Osa (1983-1999) was a blue-merle female we bought for $10 at a ranch near Bailey, Colorado. She was the dog of a lifetime. She knew us all by name, knew the vehicles, knew parts of the house. When the kids were toddlers she would herd them. Every evening at bed-time she would go around and "count" us all, to make sure we were in the sheep fold. She had a wonderful long run, but it hit us hard when we lost her.
Kate (1995-2004) was a tri-color female we got for $50 from some folks in Tehachapi. Another smart, sweet dog we lost to a cancerous mass in her abdomen. She was the dog who had a leg broken in the coyote attack I talked about here.
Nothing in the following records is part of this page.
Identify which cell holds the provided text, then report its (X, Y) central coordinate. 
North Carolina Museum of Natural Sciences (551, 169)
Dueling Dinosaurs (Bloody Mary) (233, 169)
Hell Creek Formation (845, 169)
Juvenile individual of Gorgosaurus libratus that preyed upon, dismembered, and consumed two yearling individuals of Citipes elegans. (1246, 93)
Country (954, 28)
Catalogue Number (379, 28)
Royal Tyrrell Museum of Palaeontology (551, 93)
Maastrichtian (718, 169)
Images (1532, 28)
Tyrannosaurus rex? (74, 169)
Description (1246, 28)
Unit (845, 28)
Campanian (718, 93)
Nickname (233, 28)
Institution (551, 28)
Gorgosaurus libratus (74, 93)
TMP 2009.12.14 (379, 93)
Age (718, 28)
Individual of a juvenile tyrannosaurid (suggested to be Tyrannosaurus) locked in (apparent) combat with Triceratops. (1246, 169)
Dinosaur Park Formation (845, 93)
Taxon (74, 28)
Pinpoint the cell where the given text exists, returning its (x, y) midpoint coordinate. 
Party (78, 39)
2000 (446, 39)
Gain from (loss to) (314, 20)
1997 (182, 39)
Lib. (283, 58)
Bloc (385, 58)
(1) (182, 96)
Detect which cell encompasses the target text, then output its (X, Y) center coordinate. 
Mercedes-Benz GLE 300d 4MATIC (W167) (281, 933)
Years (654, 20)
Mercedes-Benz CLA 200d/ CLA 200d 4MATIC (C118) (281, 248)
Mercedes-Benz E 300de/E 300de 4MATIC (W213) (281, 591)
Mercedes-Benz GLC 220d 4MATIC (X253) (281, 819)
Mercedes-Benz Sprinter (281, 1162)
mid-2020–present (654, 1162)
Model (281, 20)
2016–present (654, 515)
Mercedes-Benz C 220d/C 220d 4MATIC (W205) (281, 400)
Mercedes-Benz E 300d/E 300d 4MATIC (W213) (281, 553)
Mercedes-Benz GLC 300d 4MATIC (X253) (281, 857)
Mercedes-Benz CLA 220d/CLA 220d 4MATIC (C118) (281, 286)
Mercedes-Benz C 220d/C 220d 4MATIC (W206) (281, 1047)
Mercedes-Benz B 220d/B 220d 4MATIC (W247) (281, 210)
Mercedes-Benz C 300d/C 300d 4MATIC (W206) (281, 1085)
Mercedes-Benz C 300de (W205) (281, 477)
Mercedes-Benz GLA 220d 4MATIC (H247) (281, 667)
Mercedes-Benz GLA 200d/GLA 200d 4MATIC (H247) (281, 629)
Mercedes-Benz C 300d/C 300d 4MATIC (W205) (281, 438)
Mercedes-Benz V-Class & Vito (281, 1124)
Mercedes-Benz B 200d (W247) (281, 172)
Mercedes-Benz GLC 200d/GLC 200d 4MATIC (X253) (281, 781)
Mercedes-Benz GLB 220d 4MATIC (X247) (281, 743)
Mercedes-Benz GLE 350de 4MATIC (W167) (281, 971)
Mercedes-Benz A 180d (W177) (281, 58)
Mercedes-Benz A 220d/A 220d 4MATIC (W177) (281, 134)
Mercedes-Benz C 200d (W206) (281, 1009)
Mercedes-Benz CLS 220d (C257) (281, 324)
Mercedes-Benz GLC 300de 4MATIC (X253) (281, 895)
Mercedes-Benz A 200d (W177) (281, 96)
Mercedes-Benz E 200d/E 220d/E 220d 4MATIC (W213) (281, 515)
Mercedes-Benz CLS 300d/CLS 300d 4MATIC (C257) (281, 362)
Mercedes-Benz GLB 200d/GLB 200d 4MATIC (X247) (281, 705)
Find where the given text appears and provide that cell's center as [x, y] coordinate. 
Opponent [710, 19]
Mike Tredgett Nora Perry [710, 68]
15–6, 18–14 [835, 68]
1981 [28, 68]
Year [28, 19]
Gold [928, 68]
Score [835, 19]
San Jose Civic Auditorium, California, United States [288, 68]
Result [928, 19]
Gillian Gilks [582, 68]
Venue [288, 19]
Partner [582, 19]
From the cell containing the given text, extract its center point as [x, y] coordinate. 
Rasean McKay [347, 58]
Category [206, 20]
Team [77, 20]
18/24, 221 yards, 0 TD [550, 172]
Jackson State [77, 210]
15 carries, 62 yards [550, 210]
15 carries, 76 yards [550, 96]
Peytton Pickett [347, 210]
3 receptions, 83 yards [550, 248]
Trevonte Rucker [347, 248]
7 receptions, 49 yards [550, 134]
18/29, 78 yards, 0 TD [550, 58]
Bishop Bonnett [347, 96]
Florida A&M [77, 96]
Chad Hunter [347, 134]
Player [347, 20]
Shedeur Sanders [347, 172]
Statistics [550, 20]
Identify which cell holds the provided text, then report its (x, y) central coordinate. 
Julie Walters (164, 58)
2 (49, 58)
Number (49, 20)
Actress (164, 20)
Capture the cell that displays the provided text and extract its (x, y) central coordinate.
Here's Kate on a beach walk here in Santa Barbara with Connie and Maggie our Lab.
We saw a tri-color pup while walking the beach a few weeks ago and she inspired us to start looking for another aussie.
It's always intrigued me how the breed got its name. The ultimate origin of the breed isn't in Australia at all but in the Pyrenees of France and Spain, where they were bred by Basque shepherds. In the last quarter of the 19th century, improved breeds of sheep were brought to the western US from Australia. These were often accompanied by Basque shepherds who had earlier emigrated in search of work to the sheep-pen the British made of Australia. The Basques brought with them what contemporary observers called their "little blue dogs." As they got off the ship with the Australian sheep the misnomer began.
It's obvious looking at contemporary aussies that they also have significant genetic contributions from Border Collies, Rough Collies, and German Koolies. The bottom line has been that these dogs were a working breed selected for endurance, intelligence, herding skill, and affinity for humans. It makes me sad that the AKC has recognized them. Now you can see people breeding for appearance and not behavior. Aussies are having problems with their eyes and hip dysplasia. The AKC has ruined more breeds.
The internet has made searching for the dog you want a much different process than I have been used to. We could cast our net pretty wide. We made visits to see dogs in the Santa Ynez Valley and last week-end I drove all the way down to Riverside County where I found this female pupShe won't be ready to leave her mother until the end of the month when we will go down and pick her up. I was very impressed at how intelligent and socialized all of the dogs were at this breeder's house in contrast to other places we had been. This was especially true of this puppy's father and mother
I will keep you posted after our new friend comes home.